> _RECORDS FOR THE EXERCISE_:
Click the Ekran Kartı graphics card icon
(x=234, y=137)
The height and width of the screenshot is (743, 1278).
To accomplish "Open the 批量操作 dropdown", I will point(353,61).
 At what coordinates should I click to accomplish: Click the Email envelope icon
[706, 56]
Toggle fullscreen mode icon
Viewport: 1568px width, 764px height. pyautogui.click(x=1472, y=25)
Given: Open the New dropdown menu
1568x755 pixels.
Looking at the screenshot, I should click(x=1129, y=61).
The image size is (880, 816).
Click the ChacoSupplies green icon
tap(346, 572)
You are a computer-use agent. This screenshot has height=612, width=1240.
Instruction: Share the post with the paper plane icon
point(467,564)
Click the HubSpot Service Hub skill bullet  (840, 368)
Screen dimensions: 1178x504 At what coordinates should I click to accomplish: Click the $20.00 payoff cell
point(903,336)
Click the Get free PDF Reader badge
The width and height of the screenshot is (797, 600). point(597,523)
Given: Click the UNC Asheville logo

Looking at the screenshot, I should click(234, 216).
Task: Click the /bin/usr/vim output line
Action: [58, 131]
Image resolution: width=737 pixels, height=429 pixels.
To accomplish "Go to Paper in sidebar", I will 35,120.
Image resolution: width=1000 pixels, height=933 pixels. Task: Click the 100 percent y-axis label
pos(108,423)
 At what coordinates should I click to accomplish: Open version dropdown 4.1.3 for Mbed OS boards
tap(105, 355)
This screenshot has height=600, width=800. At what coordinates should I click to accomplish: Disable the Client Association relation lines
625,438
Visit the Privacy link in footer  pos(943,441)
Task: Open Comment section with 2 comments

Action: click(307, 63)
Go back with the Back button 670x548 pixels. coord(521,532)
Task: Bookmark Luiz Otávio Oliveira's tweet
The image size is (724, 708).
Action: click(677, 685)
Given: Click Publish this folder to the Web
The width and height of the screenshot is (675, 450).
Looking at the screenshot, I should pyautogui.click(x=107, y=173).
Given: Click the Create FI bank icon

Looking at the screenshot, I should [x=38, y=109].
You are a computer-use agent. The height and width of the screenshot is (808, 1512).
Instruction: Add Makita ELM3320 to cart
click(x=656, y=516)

> _EXERCISE GOAL_: Copy each line above holding "computer".

> _RESPONSE BELOW_:
You are a computer-use agent. This screenshot has height=612, width=1240.
You are a computer-use agent. The height and width of the screenshot is (808, 1512).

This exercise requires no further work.